Exercise prompt
The full set of records must be returned exactly, character for character.

============

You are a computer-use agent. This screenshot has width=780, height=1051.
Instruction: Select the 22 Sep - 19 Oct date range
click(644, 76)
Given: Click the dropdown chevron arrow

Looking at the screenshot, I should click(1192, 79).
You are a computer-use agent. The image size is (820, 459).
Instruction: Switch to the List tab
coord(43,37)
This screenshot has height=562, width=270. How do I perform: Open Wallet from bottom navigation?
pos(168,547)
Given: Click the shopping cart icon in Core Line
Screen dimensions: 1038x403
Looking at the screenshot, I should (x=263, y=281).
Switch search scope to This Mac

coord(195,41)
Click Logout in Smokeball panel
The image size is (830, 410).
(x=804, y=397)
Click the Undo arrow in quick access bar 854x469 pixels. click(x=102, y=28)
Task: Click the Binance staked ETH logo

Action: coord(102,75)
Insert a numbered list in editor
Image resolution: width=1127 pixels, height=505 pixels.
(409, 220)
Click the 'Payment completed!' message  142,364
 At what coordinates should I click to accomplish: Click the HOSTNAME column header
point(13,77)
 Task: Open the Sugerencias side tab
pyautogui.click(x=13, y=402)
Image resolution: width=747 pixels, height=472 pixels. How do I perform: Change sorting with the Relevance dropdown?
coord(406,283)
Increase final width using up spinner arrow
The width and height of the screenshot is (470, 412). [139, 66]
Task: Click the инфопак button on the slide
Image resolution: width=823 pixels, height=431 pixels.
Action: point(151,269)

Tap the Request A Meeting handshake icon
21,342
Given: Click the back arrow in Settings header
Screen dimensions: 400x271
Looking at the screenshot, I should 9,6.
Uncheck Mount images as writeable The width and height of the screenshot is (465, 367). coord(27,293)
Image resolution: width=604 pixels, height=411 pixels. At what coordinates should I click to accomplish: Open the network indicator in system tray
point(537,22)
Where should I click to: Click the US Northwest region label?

============

Result of the exercise
You are a computer-use agent. This screenshot has width=780, height=1051.
Instruction: Select the 22 Sep - 19 Oct date range
click(644, 76)
Given: Click the dropdown chevron arrow

Looking at the screenshot, I should click(1192, 79).
You are a computer-use agent. The image size is (820, 459).
Instruction: Switch to the List tab
coord(43,37)
This screenshot has height=562, width=270. How do I perform: Open Wallet from bottom navigation?
pos(168,547)
Given: Click the shopping cart icon in Core Line
Screen dimensions: 1038x403
Looking at the screenshot, I should (x=263, y=281).
Switch search scope to This Mac

coord(195,41)
Click Logout in Smokeball panel
The image size is (830, 410).
(x=804, y=397)
Click the Undo arrow in quick access bar 854x469 pixels. click(x=102, y=28)
Task: Click the Binance staked ETH logo

Action: coord(102,75)
Insert a numbered list in editor
Image resolution: width=1127 pixels, height=505 pixels.
(409, 220)
Click the 'Payment completed!' message  142,364
 At what coordinates should I click to accomplish: Click the HOSTNAME column header
point(13,77)
 Task: Open the Sugerencias side tab
pyautogui.click(x=13, y=402)
Image resolution: width=747 pixels, height=472 pixels. How do I perform: Change sorting with the Relevance dropdown?
coord(406,283)
Increase final width using up spinner arrow
The width and height of the screenshot is (470, 412). [139, 66]
Task: Click the инфопак button on the slide
Image resolution: width=823 pixels, height=431 pixels.
Action: point(151,269)

Tap the Request A Meeting handshake icon
21,342
Given: Click the back arrow in Settings header
Screen dimensions: 400x271
Looking at the screenshot, I should 9,6.
Uncheck Mount images as writeable The width and height of the screenshot is (465, 367). coord(27,293)
Image resolution: width=604 pixels, height=411 pixels. At what coordinates should I click to accomplish: Open the network indicator in system tray
point(537,22)
Where should I click to: Click the US Northwest region label?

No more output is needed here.